Do começo do verão americano de 2000 até meados de 2001, o escritor paquistanês Mohsin Hamid redigiu aquele que seria o primeiro dos sete rascunhos de seu segundo romance. A obra colocava em cena um conterrâneo, com uma promissora carreira numa empresa de Nova York, dividido entre converter-se definitivamente ao modo de vida americano e a saudade da terra natal – isso em meio à paixão por uma garota de Manhattan. O manuscrito original não sobreviveu: com o atentado às torres gêmeas, em 11 de setembro, o autor concluiu que, se o mundo não seria mais o mesmo, não haveria de ser o seu romance que permaneceria intacto. Quase seis anos e centenas de laudas depois do ataque terrorista sofrido pelos Estados Unidos, Hamid pôs o ponto final em O Fundamentalista Relutante (tradução de Vera Ribeiro; Objetiva/Alfaguara; 176 páginas; 29,90 reais), um retrato das desconfianças, ambigüidades e radicalismos que passaram a tomar conta das relações entre as potências ocidentais e o mundo muçulmano. Traduzido em dezesseis idiomas, o livro consagrou o autor num tema que já mobilizou nomes do porte dos americanos John Updike (Terrorista) e Don Delillo (Homem em Queda).

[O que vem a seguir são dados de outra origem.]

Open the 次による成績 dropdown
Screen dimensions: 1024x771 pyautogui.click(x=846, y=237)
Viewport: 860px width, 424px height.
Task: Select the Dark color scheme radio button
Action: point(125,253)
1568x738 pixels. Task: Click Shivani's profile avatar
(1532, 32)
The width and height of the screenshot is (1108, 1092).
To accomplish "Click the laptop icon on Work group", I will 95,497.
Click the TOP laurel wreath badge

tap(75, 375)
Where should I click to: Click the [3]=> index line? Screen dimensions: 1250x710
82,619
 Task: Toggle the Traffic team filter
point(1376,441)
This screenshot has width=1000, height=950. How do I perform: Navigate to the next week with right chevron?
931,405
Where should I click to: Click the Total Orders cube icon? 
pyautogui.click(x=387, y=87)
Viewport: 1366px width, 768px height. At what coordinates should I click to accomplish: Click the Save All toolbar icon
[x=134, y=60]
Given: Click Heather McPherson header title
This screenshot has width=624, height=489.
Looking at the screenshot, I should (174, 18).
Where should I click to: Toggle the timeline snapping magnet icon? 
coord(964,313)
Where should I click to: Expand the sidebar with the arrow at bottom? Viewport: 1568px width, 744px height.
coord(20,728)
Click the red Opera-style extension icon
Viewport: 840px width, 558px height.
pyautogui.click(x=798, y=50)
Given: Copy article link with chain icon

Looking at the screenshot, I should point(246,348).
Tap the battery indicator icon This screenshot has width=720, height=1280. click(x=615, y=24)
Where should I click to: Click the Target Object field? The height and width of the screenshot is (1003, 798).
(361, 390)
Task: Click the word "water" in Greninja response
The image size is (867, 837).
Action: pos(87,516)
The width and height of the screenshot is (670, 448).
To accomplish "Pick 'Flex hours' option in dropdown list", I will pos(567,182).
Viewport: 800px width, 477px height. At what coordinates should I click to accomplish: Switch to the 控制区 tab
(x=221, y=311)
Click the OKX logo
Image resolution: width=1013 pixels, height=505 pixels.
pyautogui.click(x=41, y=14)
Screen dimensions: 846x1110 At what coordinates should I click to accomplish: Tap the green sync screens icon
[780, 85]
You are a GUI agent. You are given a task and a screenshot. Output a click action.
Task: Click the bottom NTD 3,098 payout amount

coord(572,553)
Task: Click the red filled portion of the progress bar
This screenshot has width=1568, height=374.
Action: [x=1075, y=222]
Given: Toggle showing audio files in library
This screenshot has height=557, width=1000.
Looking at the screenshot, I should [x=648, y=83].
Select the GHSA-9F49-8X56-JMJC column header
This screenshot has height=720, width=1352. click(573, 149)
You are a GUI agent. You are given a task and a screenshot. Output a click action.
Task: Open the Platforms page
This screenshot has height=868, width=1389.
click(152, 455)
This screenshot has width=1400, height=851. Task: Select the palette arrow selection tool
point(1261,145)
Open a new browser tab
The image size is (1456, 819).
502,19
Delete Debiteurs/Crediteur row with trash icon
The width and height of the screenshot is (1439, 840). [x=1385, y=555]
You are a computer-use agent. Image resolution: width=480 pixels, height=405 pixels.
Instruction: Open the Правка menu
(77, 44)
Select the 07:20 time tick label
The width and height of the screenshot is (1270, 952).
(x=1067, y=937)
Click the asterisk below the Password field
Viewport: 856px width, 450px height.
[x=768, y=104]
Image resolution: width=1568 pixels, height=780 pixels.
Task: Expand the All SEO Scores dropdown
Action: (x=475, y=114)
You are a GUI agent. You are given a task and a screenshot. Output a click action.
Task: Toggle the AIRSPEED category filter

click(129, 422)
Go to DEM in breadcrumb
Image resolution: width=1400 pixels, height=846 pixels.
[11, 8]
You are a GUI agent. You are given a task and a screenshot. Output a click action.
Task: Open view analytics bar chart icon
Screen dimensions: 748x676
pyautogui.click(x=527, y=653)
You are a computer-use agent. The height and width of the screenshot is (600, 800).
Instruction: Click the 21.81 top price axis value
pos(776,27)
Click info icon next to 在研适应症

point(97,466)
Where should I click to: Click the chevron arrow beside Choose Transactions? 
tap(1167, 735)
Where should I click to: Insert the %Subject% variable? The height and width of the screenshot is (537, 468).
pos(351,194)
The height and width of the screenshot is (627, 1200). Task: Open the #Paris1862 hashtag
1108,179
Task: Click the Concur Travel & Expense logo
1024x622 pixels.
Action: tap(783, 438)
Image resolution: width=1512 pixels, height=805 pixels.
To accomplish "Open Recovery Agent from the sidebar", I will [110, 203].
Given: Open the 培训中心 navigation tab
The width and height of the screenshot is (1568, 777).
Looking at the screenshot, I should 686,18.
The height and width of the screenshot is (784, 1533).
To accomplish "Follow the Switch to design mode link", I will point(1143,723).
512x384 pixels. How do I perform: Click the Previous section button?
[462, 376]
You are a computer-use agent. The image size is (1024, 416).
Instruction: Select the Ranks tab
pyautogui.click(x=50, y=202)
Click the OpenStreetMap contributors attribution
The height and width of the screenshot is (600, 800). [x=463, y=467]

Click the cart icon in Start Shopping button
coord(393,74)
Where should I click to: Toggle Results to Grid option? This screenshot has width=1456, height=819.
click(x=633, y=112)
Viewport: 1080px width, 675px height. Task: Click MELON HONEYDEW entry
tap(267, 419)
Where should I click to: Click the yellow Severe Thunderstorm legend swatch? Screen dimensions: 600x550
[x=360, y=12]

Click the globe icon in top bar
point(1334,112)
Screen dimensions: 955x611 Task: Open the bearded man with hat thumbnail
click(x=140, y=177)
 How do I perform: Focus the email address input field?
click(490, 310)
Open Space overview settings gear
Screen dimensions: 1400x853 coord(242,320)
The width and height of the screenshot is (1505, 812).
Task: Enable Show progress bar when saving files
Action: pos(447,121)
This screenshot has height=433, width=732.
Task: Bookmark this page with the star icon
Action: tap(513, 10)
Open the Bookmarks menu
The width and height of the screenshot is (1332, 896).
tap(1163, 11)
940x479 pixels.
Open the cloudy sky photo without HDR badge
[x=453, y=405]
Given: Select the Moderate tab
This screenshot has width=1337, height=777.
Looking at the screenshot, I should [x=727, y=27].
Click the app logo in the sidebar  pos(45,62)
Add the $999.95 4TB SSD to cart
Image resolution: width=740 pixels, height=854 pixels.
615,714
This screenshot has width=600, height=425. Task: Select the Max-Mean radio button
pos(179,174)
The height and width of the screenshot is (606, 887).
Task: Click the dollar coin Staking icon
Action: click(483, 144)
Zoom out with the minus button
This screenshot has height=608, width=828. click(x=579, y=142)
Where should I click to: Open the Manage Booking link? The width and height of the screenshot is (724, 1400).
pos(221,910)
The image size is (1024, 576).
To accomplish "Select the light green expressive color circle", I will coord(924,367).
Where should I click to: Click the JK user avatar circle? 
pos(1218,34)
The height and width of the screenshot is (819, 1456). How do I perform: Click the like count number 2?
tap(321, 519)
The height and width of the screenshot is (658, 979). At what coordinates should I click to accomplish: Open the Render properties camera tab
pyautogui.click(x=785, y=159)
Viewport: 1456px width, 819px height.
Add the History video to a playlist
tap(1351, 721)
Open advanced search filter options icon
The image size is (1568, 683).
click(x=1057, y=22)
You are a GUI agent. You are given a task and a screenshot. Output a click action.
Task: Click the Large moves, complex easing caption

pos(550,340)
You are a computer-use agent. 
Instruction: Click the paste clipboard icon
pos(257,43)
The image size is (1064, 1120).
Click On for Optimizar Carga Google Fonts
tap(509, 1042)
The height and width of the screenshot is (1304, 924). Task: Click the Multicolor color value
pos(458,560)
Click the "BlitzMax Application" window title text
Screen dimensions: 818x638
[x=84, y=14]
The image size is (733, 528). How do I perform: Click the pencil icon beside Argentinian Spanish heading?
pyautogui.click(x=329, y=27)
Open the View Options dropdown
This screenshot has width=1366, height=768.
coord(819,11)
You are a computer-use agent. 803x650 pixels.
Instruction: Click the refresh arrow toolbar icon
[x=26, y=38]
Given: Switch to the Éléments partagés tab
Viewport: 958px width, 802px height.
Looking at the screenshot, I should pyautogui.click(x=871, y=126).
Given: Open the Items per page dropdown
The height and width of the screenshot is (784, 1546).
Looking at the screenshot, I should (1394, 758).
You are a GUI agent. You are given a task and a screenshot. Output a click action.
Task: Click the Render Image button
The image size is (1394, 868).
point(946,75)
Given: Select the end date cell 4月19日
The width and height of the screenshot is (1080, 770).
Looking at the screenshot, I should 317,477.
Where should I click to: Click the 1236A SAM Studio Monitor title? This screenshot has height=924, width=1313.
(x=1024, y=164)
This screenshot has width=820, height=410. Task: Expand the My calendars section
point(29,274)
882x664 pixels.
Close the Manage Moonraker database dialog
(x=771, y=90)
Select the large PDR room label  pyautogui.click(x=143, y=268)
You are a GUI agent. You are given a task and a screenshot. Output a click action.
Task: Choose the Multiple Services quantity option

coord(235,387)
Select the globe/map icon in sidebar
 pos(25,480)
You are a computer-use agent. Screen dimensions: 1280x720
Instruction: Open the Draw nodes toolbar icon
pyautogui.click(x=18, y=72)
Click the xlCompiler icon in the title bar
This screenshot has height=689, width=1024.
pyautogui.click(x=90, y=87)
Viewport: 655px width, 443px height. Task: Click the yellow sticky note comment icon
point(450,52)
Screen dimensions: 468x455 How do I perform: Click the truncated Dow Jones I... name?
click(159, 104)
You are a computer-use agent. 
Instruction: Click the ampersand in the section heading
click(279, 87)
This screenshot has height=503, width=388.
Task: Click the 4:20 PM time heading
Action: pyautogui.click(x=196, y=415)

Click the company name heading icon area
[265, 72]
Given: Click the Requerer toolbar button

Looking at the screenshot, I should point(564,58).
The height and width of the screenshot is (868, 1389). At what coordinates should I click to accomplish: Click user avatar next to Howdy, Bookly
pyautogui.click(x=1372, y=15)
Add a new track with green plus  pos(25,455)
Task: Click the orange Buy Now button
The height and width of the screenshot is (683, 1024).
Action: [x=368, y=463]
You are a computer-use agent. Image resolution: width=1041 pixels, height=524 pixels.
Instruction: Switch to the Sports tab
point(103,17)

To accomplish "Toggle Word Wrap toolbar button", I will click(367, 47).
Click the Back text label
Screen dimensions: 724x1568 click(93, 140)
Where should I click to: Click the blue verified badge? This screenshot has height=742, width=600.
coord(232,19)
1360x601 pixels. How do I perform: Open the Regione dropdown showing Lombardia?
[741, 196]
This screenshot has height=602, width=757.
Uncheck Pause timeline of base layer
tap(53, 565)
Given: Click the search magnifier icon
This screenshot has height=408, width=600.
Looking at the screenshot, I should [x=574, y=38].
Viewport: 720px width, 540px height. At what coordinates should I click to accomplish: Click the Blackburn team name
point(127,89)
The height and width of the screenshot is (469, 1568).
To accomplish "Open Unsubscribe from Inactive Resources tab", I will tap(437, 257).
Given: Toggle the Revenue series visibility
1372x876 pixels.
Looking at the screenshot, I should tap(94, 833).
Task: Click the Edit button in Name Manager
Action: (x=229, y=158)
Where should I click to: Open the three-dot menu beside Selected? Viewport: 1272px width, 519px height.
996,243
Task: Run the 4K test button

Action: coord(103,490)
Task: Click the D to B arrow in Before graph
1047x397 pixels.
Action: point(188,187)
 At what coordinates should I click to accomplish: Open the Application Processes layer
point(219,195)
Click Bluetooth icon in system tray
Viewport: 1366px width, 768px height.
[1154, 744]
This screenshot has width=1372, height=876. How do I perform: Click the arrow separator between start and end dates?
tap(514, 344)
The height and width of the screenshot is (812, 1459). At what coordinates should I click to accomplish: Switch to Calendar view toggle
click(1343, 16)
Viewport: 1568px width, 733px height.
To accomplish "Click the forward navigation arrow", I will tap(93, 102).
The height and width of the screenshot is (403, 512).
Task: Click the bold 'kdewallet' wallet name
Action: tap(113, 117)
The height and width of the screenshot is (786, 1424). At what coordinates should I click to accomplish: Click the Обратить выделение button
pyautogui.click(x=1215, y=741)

O atentado ratifica em Changez, o protagonista de O Fundamentalista Relutante, a sensação de que sua existência é movida por forças que lhe escapam do controle. O episódio transforma o que era um contido desconforto de imigrante em antiamericanismo explícito. A despeito de seu ótimo entrosamento com os colegas de trabalho e de um evidente orgulho do emprego, Changez não consegue evitar um sorriso e a idéia de que finalmente alguém pusera os Estados Unidos de joelhos. "Por mais desprezível que isto soe, minha reação inicial foi ficar extraordinariamente satisfeito", confessa ele, num café em Lahore, no Paquistão, a um desconhecido americano a quem relata sua trajetória recente.

O livro, aliás, se constrói em cima dessa que, para o leitor, não chega a ser nunca uma conversa. O que se lê é um monólogo de Changez, que não só fala de si como também registra as reações do estranho. "Estou lhe contando uma história, e na história é a força da narrativa que importa, e não a exatidão dos detalhes", observa Changez. O texto, no entanto, não cumpre à risca essa plataforma. É apenas fluente – longe de ser "uma escrita levada ao extremo", como o saudou o jornal The Washington Post. Há tolices, como a mania do personagem de se referir aos Estados Unidos como AmErica – referência a Erica, o tal amor que o arrebata. Atormentada pela lembrança do namorado morto, a moça é, aliás, a melhor surpresa do livro. Changez também foi moldado com apuro, a partir de traços biográficos do autor. Hamid, porém, faz questão de guardar distância das idéias extremadas do narrador de seu livro. "Em relação à América, escrevo de uma postura simultaneamente crítica e amorosa", comenta, pelo sim, pelo não, o ficcionista.